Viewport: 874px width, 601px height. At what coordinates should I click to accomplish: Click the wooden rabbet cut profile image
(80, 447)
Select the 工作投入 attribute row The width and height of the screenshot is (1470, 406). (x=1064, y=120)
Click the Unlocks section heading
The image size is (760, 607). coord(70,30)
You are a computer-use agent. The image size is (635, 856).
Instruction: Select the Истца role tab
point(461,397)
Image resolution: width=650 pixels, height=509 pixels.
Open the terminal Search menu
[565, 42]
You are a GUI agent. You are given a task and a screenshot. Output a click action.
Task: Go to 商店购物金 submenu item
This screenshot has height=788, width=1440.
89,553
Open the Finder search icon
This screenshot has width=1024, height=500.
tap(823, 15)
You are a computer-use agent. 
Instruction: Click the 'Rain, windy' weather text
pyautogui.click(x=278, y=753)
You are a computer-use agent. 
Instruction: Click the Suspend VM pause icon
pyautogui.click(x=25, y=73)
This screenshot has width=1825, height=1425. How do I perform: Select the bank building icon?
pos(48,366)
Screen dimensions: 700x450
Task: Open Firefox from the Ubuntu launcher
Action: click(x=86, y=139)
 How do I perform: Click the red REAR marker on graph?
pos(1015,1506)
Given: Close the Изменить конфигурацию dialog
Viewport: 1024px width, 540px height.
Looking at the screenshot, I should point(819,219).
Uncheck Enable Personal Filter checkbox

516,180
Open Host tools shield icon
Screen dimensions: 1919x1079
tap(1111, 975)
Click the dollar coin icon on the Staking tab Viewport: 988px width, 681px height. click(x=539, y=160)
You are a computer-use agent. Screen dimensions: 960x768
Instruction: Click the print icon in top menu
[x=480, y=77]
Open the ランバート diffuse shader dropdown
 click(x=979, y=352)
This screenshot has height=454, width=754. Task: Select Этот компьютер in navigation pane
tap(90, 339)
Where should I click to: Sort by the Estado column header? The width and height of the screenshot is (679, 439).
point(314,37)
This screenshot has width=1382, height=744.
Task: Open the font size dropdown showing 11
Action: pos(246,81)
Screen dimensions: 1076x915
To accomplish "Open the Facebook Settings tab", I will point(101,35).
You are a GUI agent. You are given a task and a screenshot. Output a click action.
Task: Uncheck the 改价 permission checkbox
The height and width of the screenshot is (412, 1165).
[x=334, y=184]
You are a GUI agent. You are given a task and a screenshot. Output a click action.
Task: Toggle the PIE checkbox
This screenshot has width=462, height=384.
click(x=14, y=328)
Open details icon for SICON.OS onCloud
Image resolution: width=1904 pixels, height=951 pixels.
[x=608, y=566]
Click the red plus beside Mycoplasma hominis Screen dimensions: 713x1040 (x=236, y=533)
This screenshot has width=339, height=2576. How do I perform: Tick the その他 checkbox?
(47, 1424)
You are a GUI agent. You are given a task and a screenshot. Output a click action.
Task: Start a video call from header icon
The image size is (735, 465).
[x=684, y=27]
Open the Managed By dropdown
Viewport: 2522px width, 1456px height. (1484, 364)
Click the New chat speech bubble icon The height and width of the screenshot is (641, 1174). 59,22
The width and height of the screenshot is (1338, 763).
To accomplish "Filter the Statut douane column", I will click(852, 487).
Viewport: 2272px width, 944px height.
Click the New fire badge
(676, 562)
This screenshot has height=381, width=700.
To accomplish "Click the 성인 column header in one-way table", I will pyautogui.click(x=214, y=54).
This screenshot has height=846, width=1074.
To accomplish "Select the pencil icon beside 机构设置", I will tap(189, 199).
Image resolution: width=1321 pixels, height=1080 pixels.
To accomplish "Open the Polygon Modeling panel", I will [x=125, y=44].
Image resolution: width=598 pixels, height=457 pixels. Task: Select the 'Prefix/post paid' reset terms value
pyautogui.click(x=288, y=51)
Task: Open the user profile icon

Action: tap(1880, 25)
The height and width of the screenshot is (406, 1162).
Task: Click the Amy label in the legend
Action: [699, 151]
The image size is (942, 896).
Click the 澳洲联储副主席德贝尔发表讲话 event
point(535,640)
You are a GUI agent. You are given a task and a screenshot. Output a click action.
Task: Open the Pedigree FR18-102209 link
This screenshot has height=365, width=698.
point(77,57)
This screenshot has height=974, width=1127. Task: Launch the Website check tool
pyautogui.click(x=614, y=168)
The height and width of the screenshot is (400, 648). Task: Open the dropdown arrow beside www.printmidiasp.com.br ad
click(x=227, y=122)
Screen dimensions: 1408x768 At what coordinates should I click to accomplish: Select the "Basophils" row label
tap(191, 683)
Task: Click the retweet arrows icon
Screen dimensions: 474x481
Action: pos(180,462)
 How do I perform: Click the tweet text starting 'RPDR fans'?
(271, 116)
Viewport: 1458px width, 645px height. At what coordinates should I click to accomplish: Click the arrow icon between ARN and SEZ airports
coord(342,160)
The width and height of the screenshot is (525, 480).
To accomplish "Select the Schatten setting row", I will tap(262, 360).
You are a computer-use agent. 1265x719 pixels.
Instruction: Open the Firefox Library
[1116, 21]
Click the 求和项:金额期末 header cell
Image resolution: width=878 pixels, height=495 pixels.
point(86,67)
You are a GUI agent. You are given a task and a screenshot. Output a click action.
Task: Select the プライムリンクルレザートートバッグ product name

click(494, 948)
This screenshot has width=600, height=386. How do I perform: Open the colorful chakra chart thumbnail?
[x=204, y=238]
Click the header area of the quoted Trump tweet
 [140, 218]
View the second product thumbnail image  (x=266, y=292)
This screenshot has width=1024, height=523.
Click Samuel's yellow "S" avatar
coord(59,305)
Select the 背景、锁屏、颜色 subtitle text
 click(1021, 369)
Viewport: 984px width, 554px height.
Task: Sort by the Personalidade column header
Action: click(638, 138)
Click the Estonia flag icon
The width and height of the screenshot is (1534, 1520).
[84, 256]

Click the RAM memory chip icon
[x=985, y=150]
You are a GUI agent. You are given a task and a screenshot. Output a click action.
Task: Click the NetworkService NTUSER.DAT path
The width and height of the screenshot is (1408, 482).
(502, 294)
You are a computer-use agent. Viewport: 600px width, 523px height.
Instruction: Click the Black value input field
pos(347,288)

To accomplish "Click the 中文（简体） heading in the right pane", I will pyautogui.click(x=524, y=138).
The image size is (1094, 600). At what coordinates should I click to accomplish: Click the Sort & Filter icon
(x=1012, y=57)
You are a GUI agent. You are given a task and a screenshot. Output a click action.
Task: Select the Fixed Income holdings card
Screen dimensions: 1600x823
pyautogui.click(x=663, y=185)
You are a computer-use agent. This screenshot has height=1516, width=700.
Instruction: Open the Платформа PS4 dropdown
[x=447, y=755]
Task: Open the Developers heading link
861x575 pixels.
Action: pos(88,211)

- [What to produce]: Repeat each record exactly, leaving nothing out.

- [Task output]:
Viewport: 874px width, 601px height. At what coordinates should I click to accomplish: Click the wooden rabbet cut profile image
(80, 447)
Select the 工作投入 attribute row The width and height of the screenshot is (1470, 406). (x=1064, y=120)
Click the Unlocks section heading
The image size is (760, 607). coord(70,30)
You are a computer-use agent. The image size is (635, 856).
Instruction: Select the Истца role tab
point(461,397)
Image resolution: width=650 pixels, height=509 pixels.
Open the terminal Search menu
[565, 42]
You are a GUI agent. You are given a task and a screenshot. Output a click action.
Task: Go to 商店购物金 submenu item
This screenshot has height=788, width=1440.
89,553
Open the Finder search icon
This screenshot has width=1024, height=500.
tap(823, 15)
You are a computer-use agent. 
Instruction: Click the 'Rain, windy' weather text
pyautogui.click(x=278, y=753)
You are a computer-use agent. 
Instruction: Click the Suspend VM pause icon
pyautogui.click(x=25, y=73)
This screenshot has width=1825, height=1425. How do I perform: Select the bank building icon?
pos(48,366)
Screen dimensions: 700x450
Task: Open Firefox from the Ubuntu launcher
Action: click(x=86, y=139)
 How do I perform: Click the red REAR marker on graph?
pos(1015,1506)
Given: Close the Изменить конфигурацию dialog
Viewport: 1024px width, 540px height.
Looking at the screenshot, I should point(819,219).
Uncheck Enable Personal Filter checkbox

516,180
Open Host tools shield icon
Screen dimensions: 1919x1079
tap(1111, 975)
Click the dollar coin icon on the Staking tab Viewport: 988px width, 681px height. click(x=539, y=160)
You are a computer-use agent. Screen dimensions: 960x768
Instruction: Click the print icon in top menu
[x=480, y=77]
Open the ランバート diffuse shader dropdown
 click(x=979, y=352)
This screenshot has height=454, width=754. Task: Select Этот компьютер in navigation pane
tap(90, 339)
Where should I click to: Sort by the Estado column header? The width and height of the screenshot is (679, 439).
point(314,37)
This screenshot has width=1382, height=744.
Task: Open the font size dropdown showing 11
Action: pos(246,81)
Screen dimensions: 1076x915
To accomplish "Open the Facebook Settings tab", I will point(101,35).
You are a GUI agent. You are given a task and a screenshot. Output a click action.
Task: Uncheck the 改价 permission checkbox
The height and width of the screenshot is (412, 1165).
[x=334, y=184]
You are a GUI agent. You are given a task and a screenshot. Output a click action.
Task: Toggle the PIE checkbox
This screenshot has width=462, height=384.
click(x=14, y=328)
Open details icon for SICON.OS onCloud
Image resolution: width=1904 pixels, height=951 pixels.
[x=608, y=566]
Click the red plus beside Mycoplasma hominis Screen dimensions: 713x1040 (x=236, y=533)
This screenshot has width=339, height=2576. How do I perform: Tick the その他 checkbox?
(47, 1424)
You are a GUI agent. You are given a task and a screenshot. Output a click action.
Task: Start a video call from header icon
The image size is (735, 465).
[x=684, y=27]
Open the Managed By dropdown
Viewport: 2522px width, 1456px height. (1484, 364)
Click the New chat speech bubble icon The height and width of the screenshot is (641, 1174). 59,22
The width and height of the screenshot is (1338, 763).
To accomplish "Filter the Statut douane column", I will click(852, 487).
Viewport: 2272px width, 944px height.
Click the New fire badge
(676, 562)
This screenshot has height=381, width=700.
To accomplish "Click the 성인 column header in one-way table", I will pyautogui.click(x=214, y=54).
This screenshot has height=846, width=1074.
To accomplish "Select the pencil icon beside 机构设置", I will tap(189, 199).
Image resolution: width=1321 pixels, height=1080 pixels.
To accomplish "Open the Polygon Modeling panel", I will [x=125, y=44].
Image resolution: width=598 pixels, height=457 pixels. Task: Select the 'Prefix/post paid' reset terms value
pyautogui.click(x=288, y=51)
Task: Open the user profile icon

Action: tap(1880, 25)
The height and width of the screenshot is (406, 1162).
Task: Click the Amy label in the legend
Action: [699, 151]
The image size is (942, 896).
Click the 澳洲联储副主席德贝尔发表讲话 event
point(535,640)
You are a GUI agent. You are given a task and a screenshot. Output a click action.
Task: Open the Pedigree FR18-102209 link
This screenshot has height=365, width=698.
point(77,57)
This screenshot has height=974, width=1127. Task: Launch the Website check tool
pyautogui.click(x=614, y=168)
The height and width of the screenshot is (400, 648). Task: Open the dropdown arrow beside www.printmidiasp.com.br ad
click(x=227, y=122)
Screen dimensions: 1408x768 At what coordinates should I click to accomplish: Select the "Basophils" row label
tap(191, 683)
Task: Click the retweet arrows icon
Screen dimensions: 474x481
Action: pos(180,462)
 How do I perform: Click the tweet text starting 'RPDR fans'?
(271, 116)
Viewport: 1458px width, 645px height. At what coordinates should I click to accomplish: Click the arrow icon between ARN and SEZ airports
coord(342,160)
The width and height of the screenshot is (525, 480).
To accomplish "Select the Schatten setting row", I will tap(262, 360).
You are a computer-use agent. 1265x719 pixels.
Instruction: Open the Firefox Library
[1116, 21]
Click the 求和项:金额期末 header cell
Image resolution: width=878 pixels, height=495 pixels.
point(86,67)
You are a GUI agent. You are given a task and a screenshot. Output a click action.
Task: Select the プライムリンクルレザートートバッグ product name

click(494, 948)
This screenshot has width=600, height=386. How do I perform: Open the colorful chakra chart thumbnail?
[x=204, y=238]
Click the header area of the quoted Trump tweet
 [140, 218]
View the second product thumbnail image  (x=266, y=292)
This screenshot has width=1024, height=523.
Click Samuel's yellow "S" avatar
coord(59,305)
Select the 背景、锁屏、颜色 subtitle text
 click(1021, 369)
Viewport: 984px width, 554px height.
Task: Sort by the Personalidade column header
Action: click(638, 138)
Click the Estonia flag icon
The width and height of the screenshot is (1534, 1520).
[84, 256]

Click the RAM memory chip icon
[x=985, y=150]
You are a GUI agent. You are given a task and a screenshot. Output a click action.
Task: Click the NetworkService NTUSER.DAT path
The width and height of the screenshot is (1408, 482).
(502, 294)
You are a computer-use agent. Viewport: 600px width, 523px height.
Instruction: Click the Black value input field
pos(347,288)

To accomplish "Click the 中文（简体） heading in the right pane", I will pyautogui.click(x=524, y=138).
The image size is (1094, 600). At what coordinates should I click to accomplish: Click the Sort & Filter icon
(x=1012, y=57)
You are a GUI agent. You are given a task and a screenshot. Output a click action.
Task: Select the Fixed Income holdings card
Screen dimensions: 1600x823
pyautogui.click(x=663, y=185)
You are a computer-use agent. This screenshot has height=1516, width=700.
Instruction: Open the Платформа PS4 dropdown
[x=447, y=755]
Task: Open the Developers heading link
861x575 pixels.
Action: pos(88,211)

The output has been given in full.